═══ Passage ═══

'Happy Tree' lures Texan to China
Updated: 2011-10-03 07:35
By Mike Peters (China Daily)
|
|||||||||
Clockwise from bottom left: US blueberry grower Henry Sunda, Nanjing Botanical Garden professor Yin Yunlong, and US horticulturist David Creech and his wife, Janet, survey a Taxodium nursery near Jinjiang, Fujian province, which has more than 2 million plants. Provided to China Daily |
David Creech is a self-proclaimed "plant nut" from Texas who keeps coming back to China for two reasons.
The horticulture professor and arboretum director wants to help stop the spread of cancer around the world. He'd also like to help spread blueberry farms around China.
More than a decade ago, cancer research labs and pharmaceutical companies in the US couldn't get their hands on enough Camptotheca acuminata, also known as Happy Tree of China thanks to the literal translation of its name, xi shu. The tree is the source of Camptothecin, a cancer-fighting drug.
Creech knew there were more plants - and likely more genetic variety - in the tree's native regions, that is, primarily Southeast China and the Tibet autonomous region.
"My first trip to China was in 1997 when I accompanied Shiyou Li, the director of the National Center for Pharmaceutical Crops at Stephen F. Austin State University in Nacogdoches, Texas. Li had received a large grant for Camptotheca acuminata," Creech says. "We traveled all over China for about six weeks working with Chinese officials to accumulate germplasm from a wide cross-section of provenances and to study the ethnobotanical aspects of the tree.
It was the start of a long relationship.
"During that first visit," he says, "I met many Chinese scientists and made friends with like-minded horticulturists. Those first encounters led to later invitations to visit China on a variety of projects. "Since that time, I've been to China about a dozen times," he says, and he's always surprised at what he sees.
"I have been totally amazed at the urban vegetation strategy in China. There's no doubt China is a world leader in re-vegetation and highway plantings. Any visitor to China - particularly those who visit the megacities - cannot help but notice that China is planting millions of trees. All the superhighways, highways, roads, railroads, canals and riversides are planted with trees".
Besides providing an aesthetic treasure, he says, "these trees do much to provide a carbon sink, alleviate pollution and reduce erosion".
"I also come back to China because I'm enthralled with Taxodium improvement," Creech says, referring to a plant genus in the cypress family. "While baldcypress is a native US tree, we have done very little to improve the species. Chinese researchers have bred promising parents, selected superior clones, and propagated them asexually into numbers that we in the US find difficult to comprehend.
"A couple of years ago I visited a Taxodium nursery near Jinjiang (Fujian province) that has over 2 million plants," he says. "That's probably more than is produced in all the United States."
Creech's counterpart, Yin Yunlong, a professor at the Nanjing Botanical Garden (NBG), has introduced him to the extensive breeding and selection efforts that his garden has pioneered in China and the extension of this US tree into highway plantings, parks, and coastal windbreaks. Some of that is documented on the website of Creech's university arboretum, http://arboretum.sfasu.edu.
Creech is also eager to see China embrace another US favorite: blueberries. "I'm excited that the growing blueberry industry will prosper and provide China with a new and exciting highly nutritious crop," he says. "With significant central and provincial support, many plantings are in the young stages of development. Whether or not they prosper will depend on Chinese scientists, farmers and businessmen. I'm here to help."
Creech is working with professors He Shanan and Yu Hong, also of the NBG, on blueberry research. "It's a new and exciting crop for China," he says. "Blueberries have gained favor with the upwardly mobile Chinese looking for a tasty and highly antioxidant fruit. Thousands of acres are being planted and some have met with great success. The market is under-exploited, and there appears to be great excitement and government support to extend plantings across those areas where this fruit crop has been adapted."

═══ Extracted entries ═══

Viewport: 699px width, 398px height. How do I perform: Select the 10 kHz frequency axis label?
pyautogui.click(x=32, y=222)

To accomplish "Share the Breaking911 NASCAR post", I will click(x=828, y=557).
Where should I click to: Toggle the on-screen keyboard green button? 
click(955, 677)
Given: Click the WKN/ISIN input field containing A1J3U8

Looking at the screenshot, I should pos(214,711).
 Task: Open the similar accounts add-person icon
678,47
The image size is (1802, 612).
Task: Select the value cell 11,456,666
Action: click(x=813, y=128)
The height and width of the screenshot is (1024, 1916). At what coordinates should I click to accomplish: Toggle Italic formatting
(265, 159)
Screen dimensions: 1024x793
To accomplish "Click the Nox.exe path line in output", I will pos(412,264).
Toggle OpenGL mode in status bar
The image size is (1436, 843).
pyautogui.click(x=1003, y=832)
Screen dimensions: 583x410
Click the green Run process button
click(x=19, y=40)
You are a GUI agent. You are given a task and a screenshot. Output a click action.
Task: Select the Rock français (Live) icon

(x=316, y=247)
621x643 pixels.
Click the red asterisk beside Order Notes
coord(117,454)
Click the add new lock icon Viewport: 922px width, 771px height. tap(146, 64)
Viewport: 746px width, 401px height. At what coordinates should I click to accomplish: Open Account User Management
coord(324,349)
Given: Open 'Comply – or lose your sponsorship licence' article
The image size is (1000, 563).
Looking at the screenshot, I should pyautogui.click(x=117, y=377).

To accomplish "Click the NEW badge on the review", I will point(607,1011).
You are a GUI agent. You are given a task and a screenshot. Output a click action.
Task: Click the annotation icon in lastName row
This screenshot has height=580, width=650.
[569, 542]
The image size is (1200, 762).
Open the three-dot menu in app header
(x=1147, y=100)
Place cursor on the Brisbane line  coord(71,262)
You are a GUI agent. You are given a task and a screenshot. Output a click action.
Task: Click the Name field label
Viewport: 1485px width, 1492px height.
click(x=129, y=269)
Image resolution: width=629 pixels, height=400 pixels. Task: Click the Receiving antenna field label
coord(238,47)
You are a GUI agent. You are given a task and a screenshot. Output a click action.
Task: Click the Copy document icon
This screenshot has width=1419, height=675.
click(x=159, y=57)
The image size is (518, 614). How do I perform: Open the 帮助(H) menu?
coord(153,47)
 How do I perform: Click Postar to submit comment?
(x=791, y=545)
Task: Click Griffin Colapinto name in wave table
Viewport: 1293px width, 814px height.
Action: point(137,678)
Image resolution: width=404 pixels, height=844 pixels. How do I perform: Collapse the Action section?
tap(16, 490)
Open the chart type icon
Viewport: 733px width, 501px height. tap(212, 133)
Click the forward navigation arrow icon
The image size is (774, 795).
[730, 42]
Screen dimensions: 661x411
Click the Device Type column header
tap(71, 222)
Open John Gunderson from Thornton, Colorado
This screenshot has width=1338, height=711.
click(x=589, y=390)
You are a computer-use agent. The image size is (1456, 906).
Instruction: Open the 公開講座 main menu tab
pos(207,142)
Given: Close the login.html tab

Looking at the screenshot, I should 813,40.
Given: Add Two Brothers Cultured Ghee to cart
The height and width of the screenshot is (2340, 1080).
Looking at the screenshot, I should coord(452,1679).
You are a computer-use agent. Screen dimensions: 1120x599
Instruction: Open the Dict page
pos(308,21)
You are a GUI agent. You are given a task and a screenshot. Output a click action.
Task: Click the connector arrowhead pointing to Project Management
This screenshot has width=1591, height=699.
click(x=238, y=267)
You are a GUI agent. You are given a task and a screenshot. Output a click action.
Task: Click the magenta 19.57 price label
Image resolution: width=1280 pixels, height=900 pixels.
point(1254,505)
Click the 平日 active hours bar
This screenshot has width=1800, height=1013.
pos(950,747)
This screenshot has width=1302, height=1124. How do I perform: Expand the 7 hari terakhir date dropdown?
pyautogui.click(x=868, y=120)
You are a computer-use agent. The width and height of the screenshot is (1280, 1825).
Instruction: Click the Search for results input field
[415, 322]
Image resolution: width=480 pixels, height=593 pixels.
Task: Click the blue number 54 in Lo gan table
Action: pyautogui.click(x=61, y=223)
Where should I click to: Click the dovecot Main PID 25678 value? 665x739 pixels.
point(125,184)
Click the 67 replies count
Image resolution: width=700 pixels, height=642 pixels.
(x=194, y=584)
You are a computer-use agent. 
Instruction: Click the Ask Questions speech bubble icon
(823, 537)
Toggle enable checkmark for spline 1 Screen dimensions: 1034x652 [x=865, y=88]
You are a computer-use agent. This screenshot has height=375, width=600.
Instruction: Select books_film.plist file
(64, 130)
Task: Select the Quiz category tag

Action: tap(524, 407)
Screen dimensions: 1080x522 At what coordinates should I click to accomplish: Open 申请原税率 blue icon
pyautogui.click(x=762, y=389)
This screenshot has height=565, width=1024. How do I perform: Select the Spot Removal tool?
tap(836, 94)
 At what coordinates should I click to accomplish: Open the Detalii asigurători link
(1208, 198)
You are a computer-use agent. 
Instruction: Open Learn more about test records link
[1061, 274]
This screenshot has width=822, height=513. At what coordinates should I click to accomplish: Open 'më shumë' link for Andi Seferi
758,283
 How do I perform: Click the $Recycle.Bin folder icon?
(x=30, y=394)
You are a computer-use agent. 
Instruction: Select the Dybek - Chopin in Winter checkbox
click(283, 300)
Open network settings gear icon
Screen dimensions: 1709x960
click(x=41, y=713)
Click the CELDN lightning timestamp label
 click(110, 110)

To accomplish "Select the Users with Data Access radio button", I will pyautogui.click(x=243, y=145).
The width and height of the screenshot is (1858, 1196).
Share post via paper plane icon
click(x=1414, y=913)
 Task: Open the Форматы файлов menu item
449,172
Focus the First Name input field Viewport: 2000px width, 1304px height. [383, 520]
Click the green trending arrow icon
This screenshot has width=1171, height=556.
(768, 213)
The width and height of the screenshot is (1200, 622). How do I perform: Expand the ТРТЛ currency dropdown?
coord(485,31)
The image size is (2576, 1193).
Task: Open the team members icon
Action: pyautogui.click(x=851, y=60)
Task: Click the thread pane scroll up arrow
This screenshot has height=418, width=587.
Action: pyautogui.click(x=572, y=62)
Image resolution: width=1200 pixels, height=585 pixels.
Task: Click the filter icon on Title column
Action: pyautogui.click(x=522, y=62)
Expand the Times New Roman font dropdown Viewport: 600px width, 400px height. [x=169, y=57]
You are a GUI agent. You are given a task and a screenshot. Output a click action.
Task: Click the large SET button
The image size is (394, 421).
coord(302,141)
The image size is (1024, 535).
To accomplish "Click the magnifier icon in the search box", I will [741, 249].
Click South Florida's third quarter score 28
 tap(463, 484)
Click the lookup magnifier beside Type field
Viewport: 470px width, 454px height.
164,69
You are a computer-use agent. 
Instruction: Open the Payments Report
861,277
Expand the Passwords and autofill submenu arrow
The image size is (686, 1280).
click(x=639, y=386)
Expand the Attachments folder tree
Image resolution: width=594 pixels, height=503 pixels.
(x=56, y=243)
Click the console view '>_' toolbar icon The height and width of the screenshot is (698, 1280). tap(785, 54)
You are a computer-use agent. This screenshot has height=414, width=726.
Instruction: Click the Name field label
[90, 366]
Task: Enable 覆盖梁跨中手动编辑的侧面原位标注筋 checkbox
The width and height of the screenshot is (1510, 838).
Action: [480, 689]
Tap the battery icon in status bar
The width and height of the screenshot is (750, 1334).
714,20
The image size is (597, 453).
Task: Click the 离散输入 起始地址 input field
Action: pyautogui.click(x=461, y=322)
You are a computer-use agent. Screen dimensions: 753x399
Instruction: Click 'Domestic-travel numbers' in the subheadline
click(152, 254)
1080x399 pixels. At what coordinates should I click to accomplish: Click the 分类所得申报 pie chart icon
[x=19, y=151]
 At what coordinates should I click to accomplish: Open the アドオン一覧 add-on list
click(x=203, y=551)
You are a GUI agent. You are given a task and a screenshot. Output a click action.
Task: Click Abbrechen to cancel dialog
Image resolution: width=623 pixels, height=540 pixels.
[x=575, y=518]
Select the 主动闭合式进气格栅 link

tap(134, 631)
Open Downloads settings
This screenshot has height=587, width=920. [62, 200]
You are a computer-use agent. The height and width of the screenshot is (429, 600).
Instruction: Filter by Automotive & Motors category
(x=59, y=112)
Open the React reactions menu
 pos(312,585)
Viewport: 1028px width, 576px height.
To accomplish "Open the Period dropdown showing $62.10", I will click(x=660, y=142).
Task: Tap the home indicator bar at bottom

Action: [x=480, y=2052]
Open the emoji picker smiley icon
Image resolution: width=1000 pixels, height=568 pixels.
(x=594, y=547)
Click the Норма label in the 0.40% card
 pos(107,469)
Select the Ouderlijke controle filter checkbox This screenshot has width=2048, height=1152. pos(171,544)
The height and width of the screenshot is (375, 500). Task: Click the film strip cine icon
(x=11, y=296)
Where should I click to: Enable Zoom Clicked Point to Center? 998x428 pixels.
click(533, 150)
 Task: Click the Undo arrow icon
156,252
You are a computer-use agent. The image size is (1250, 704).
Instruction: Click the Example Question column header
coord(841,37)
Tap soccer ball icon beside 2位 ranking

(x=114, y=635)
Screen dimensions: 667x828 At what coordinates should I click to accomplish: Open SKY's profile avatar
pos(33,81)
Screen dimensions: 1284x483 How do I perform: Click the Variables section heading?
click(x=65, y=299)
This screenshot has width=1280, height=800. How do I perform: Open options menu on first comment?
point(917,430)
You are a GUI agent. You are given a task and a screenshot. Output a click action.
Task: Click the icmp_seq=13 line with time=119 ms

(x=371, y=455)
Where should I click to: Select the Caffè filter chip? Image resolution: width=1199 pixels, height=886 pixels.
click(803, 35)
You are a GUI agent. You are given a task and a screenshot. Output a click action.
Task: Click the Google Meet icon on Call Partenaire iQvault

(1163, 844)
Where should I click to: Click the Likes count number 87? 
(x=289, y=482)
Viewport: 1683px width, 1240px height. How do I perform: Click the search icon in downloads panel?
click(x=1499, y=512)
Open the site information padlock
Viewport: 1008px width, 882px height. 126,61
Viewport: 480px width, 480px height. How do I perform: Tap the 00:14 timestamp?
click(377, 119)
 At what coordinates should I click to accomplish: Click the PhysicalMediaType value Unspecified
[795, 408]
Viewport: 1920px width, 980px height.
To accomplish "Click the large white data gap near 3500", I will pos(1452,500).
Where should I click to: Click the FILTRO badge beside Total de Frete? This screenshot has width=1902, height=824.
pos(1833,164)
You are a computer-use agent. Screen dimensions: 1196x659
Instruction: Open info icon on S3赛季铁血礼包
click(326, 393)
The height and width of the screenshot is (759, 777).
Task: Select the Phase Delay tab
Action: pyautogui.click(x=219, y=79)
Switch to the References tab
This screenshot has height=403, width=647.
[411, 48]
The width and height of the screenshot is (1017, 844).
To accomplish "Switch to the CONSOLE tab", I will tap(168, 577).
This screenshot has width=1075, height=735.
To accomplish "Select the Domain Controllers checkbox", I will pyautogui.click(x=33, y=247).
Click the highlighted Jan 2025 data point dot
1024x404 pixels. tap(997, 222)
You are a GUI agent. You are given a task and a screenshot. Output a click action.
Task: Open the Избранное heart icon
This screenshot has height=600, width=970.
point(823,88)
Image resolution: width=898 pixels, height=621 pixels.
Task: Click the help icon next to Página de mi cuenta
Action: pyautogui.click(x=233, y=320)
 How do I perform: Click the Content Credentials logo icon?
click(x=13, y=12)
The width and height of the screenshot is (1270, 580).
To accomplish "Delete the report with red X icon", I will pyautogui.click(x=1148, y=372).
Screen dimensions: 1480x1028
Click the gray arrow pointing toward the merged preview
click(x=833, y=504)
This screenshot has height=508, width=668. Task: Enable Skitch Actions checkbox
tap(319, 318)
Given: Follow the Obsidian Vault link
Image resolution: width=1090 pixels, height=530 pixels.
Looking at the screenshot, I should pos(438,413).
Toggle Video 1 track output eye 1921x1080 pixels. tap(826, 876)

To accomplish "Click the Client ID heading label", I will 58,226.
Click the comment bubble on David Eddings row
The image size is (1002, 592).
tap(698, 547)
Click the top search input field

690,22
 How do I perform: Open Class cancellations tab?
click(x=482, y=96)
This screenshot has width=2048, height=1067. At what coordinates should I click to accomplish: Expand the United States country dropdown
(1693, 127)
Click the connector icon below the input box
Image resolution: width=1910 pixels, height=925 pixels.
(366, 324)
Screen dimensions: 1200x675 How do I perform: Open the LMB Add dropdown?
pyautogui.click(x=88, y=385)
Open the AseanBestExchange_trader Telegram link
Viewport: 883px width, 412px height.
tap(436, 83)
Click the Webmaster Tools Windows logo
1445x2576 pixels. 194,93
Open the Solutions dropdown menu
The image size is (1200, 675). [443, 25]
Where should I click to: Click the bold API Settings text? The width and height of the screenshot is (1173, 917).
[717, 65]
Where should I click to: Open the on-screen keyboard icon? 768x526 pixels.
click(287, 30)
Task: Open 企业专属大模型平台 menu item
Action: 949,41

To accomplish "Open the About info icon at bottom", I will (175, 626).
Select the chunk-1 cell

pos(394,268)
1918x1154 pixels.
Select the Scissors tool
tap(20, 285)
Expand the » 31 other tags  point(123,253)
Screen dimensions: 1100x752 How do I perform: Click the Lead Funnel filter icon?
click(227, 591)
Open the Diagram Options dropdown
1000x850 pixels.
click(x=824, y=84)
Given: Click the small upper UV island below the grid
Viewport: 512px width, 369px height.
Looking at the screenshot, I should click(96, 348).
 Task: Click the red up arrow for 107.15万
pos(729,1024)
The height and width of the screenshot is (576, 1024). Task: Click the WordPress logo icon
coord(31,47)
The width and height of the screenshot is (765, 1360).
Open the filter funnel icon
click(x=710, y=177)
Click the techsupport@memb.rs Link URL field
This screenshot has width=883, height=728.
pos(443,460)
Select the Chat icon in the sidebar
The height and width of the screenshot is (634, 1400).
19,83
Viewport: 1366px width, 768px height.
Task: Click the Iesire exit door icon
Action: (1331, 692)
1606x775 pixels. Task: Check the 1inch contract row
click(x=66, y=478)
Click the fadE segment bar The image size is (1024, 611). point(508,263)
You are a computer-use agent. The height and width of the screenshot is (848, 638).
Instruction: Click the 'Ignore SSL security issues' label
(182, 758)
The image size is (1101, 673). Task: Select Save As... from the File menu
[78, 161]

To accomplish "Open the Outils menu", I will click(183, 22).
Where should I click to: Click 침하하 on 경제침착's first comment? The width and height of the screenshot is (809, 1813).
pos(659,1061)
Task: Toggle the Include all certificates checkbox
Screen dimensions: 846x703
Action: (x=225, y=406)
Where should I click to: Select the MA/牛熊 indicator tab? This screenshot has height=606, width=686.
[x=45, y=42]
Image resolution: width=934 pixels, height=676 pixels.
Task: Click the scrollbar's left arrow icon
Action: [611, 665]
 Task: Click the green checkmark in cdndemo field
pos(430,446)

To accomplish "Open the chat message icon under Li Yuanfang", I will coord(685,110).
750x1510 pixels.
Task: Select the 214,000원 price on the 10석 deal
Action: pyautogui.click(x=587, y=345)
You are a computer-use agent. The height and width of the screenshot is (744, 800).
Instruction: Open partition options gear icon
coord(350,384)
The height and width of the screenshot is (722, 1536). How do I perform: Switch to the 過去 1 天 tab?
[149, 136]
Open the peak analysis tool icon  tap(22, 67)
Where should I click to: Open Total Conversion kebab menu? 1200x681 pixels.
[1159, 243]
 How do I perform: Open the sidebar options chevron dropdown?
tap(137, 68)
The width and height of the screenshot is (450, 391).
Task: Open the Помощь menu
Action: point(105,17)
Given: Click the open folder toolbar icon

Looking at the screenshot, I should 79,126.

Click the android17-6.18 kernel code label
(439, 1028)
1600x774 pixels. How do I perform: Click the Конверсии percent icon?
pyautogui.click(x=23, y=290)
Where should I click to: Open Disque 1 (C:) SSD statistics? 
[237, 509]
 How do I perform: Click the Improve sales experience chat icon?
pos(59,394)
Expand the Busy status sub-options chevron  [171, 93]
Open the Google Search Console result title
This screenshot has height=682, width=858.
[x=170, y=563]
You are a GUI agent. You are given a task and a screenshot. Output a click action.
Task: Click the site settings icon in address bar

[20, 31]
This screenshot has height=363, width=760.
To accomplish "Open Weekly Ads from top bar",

═══

■ **Work request**
Please give the Happy Tree article again, starting at "More than a" and ending at "a cancer-fighting drug.", with "pharmaceutical companies" swapped for "drug makers".

■ **Answer section**
More than a decade ago, cancer research labs and drug makers in the US couldn't get their hands on enough Camptotheca acuminata, also known as Happy Tree of China thanks to the literal translation of its name, xi shu. The tree is the source of Camptothecin, a cancer-fighting drug.